Catherine Watkinson, Global Technical Hygiene Specialist at Hillbrush, a leading supplier of cleaning and hygiene products for the foodservice and food manufacturing industries comments:
"Ensuring that your food operation is clean and tidy is a prerequisite of good food hygiene practice. It promotes a positive image to customers and ensures that your contract is as popular as it can be. Poor hygiene will turn customers away, but bacterial contamination can also cause serious illness and result in a visit from the environmental health officer, possible prosecution and shut down. It pays to make cleaning and hygiene your top priority.
“Food premises are inspected on an annual basis to ensure hygiene levels are up to scratch and displaying a Food Hygiene Rating is a voluntary way (law in Wales and Northern Ireland) of communicating to your customers that you take hygiene seriously.
“Taking simple steps can help to increase your food hygiene rating, including introducing a HACCP system. This is a recommended management system where businesses identify possible food safety risks as critical control points (CCPs) throughout the food preparation and handling process – from the kitchen right through to service.
"Basic HACCP plans include various monitoring, verification and record keeping procedures, from ensuring that everything is dated once opened (likely also with a date for when the product should be thrown away/used by) to keeping the fridge temperature below 5˚C and the freezers below -18˚C.
“It is important to chill and defrost foodstuffs correctly to slow down bacterial growth and keep them fresh for longer. This will help with caterers’ stock rotation but also ensure maximum food safety levels. Generally, the lower the temperature, the slower the bacteria will grow. Unfortunately, cold temperatures don’t stop bacteria from growing altogether, particularly with resilient bacteria, such as Listeria Monocytogenes. Bacteria will grow in what is known as the ‘Danger Zone’, which is a temperature range of between 8˚C and 63˚C. This is because these are optimal conditions for bacteria to grow and replicate. Most bacteria will be ‘killed’ at high temperatures (over 63˚C) but standard advice is to cook food until it has reached 70˚C and has stayed there for at least 2 minutes, or 80˚C for 6 seconds.
“Alongside a thorough HACCP plan, using high quality colour coded cleaning equipment along with good cleaning practices are key to avoiding cross-contamination. So, at a basic level, the same equipment should not be used to cleaning surfaces in contact with food as cleaning the floor. Using colour coded brushes for different types of cleaning jobs will help keep a rigorous cleaning programme in place. This is a practice widely used in food manufacturing which is now being adopted in many catering operations.
“Inadequate cleaning will result in standard food safety risks of microbiological, chemical or allergen contamination of food as well as the quality risks of spoilage, meat species cross-contact and accidental transfer of animal proteins to vegetarian or vegan products. For those caterers increasingly offering gluten free or vegan dishes or indeed, complete menus of ‘free-from’ foods, proper clean downs using the correct colour-coded equipment between preparation is particularly important. Many caterers cooking vegan dishes from scratch will prep these first, clean down and then move onto prep for other dishes on the menu.
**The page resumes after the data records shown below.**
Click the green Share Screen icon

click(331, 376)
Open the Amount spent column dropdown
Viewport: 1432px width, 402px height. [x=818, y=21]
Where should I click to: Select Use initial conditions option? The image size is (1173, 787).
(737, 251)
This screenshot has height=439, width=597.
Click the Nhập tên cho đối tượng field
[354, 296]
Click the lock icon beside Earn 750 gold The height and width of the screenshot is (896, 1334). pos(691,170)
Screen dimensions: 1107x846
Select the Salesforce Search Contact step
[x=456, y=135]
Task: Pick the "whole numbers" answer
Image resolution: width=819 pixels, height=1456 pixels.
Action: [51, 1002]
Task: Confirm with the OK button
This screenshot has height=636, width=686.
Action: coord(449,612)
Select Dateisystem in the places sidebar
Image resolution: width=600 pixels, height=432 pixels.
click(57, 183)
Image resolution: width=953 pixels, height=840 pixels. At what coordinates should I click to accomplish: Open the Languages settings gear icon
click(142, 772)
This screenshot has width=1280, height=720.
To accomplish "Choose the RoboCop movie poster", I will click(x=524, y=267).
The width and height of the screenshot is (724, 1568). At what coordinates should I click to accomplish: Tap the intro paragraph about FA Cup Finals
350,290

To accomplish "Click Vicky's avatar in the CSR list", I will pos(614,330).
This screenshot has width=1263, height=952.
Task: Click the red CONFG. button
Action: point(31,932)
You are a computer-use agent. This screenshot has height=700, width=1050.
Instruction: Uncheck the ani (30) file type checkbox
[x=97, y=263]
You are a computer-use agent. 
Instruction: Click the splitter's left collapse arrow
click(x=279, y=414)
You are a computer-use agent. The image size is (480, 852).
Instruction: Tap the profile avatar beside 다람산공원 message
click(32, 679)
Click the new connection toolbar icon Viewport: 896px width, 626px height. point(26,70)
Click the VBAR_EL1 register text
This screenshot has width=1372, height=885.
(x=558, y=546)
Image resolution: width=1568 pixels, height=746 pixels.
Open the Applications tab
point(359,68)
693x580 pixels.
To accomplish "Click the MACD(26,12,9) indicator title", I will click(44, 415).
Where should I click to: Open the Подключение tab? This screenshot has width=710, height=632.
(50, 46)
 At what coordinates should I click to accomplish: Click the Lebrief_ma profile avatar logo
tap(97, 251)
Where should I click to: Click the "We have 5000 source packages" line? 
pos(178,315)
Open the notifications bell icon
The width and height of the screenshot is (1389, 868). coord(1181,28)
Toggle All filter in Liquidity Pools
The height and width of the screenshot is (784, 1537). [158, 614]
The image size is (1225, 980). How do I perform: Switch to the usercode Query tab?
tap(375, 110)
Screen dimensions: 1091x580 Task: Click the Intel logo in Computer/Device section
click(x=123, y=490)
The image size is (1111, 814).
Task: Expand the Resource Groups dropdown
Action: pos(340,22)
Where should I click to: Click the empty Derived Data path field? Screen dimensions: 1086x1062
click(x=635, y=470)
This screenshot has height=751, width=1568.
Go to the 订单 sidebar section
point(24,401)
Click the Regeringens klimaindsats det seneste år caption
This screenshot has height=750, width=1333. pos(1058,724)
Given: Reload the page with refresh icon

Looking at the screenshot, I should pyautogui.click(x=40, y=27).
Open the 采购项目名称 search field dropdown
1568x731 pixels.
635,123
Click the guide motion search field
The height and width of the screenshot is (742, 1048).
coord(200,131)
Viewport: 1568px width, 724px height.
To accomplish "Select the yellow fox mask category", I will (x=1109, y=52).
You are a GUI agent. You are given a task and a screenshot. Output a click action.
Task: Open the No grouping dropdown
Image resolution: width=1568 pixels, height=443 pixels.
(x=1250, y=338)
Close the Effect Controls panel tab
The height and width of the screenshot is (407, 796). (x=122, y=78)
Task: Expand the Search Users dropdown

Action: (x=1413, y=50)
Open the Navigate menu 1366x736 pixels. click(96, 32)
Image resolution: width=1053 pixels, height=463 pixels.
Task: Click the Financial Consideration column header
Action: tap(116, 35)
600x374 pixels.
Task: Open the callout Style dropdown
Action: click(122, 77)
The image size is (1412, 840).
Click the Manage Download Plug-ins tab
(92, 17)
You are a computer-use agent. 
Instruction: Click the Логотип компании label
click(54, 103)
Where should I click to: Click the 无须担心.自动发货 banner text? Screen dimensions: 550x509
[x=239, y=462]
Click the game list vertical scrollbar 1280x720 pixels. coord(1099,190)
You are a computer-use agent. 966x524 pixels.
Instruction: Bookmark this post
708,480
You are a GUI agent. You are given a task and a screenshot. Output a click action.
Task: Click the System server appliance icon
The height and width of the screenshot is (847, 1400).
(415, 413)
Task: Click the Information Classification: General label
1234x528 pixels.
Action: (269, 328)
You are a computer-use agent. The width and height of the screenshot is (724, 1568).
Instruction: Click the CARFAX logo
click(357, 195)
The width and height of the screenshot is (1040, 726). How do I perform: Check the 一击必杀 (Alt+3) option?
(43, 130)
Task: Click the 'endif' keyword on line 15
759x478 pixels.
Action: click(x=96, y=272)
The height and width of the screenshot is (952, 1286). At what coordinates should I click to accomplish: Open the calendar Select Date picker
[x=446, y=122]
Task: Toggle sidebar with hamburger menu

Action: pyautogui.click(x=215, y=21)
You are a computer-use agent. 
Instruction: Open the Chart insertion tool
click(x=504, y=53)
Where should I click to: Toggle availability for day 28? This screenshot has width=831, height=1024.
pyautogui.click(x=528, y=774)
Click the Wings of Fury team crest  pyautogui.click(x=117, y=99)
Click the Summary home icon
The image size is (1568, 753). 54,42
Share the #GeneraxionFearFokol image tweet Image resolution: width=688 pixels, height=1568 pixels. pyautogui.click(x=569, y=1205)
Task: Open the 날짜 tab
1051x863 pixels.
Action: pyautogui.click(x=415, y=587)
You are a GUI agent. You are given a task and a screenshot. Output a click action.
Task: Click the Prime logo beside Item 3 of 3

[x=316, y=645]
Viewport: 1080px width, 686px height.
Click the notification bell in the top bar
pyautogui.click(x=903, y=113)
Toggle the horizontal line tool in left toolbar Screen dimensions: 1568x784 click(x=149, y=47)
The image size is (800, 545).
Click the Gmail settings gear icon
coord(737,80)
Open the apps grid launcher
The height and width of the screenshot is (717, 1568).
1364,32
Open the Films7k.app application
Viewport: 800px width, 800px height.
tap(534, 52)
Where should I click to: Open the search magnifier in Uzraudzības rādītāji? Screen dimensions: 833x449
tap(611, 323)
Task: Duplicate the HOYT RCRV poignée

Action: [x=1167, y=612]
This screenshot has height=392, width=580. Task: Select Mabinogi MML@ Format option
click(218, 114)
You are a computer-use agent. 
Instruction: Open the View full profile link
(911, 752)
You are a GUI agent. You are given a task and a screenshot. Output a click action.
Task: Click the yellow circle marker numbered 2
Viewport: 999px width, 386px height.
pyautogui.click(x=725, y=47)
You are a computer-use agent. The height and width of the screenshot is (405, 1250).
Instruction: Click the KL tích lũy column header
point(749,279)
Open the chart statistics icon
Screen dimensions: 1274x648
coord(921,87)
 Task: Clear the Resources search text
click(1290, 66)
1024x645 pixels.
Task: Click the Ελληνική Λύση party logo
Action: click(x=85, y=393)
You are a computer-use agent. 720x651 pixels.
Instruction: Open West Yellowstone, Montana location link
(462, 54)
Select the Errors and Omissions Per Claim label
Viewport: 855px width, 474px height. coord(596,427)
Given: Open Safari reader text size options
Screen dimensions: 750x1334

“Once food hygiene procedures are in place, all staff need to have adequate training to ensure it is implemented effectively. It’s good practice to ensure any new starters too have an induction to understand the basic principles of food safety relevant to their role before they start work. It is also ideal to record any training, so you can show enforcement officers during their visits that you have implemented a training programme.
“As a legal minimum, all food handlers must receive training commensurate with their duties and responsibilities – generally this is basic food hygiene training (Food Safety Level 1 or 2). As an ideal, all supervisory and management staff should receive higher level training at either level 3 or 4 food safety”.